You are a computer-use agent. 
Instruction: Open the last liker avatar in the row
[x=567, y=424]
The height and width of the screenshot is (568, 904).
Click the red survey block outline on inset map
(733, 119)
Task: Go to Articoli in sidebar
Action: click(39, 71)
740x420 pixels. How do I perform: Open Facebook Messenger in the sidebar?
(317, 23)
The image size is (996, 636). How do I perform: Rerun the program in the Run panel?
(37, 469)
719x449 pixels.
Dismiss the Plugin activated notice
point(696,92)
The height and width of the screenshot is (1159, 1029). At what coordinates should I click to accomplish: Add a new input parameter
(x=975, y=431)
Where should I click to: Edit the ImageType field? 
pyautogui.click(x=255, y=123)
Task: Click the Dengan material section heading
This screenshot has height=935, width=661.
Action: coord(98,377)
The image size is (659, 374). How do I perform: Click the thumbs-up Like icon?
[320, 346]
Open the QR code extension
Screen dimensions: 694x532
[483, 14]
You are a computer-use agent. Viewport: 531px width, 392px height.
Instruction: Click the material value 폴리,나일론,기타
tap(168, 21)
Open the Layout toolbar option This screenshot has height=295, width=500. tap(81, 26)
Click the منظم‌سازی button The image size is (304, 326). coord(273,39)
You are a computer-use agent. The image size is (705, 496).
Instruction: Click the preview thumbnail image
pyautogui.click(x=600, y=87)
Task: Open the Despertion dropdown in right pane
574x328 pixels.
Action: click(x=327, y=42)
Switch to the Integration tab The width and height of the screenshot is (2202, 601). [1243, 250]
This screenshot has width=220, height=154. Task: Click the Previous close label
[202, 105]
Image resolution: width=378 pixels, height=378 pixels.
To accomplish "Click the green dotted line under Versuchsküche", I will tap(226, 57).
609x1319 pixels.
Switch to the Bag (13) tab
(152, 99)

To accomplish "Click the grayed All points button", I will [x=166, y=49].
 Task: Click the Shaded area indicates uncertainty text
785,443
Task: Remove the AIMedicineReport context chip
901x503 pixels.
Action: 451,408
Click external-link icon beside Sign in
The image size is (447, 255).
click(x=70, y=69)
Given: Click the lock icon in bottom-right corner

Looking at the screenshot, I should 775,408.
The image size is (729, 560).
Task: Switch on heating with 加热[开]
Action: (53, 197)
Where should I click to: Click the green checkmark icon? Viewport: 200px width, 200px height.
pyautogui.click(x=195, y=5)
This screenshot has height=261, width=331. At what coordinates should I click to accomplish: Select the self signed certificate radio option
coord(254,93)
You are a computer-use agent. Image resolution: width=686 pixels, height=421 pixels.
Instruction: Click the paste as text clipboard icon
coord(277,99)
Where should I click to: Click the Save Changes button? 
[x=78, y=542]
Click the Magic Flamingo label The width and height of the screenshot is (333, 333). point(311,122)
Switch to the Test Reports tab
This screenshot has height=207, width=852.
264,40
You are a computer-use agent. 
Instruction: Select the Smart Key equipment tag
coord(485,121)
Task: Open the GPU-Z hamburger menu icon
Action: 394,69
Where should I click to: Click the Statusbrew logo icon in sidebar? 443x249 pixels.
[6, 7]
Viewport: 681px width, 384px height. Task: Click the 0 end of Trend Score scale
───
#### Work order
The required answer is each line of the data in which the word "computer" appears.

#### Written answer
You are a computer-use agent. 
You are a computer-use agent. Viewport: 531px width, 392px height.
You are a computer-use agent. The image size is (705, 496).
You are a computer-use agent. Image resolution: width=686 pixels, height=421 pixels.
You are a computer-use agent. 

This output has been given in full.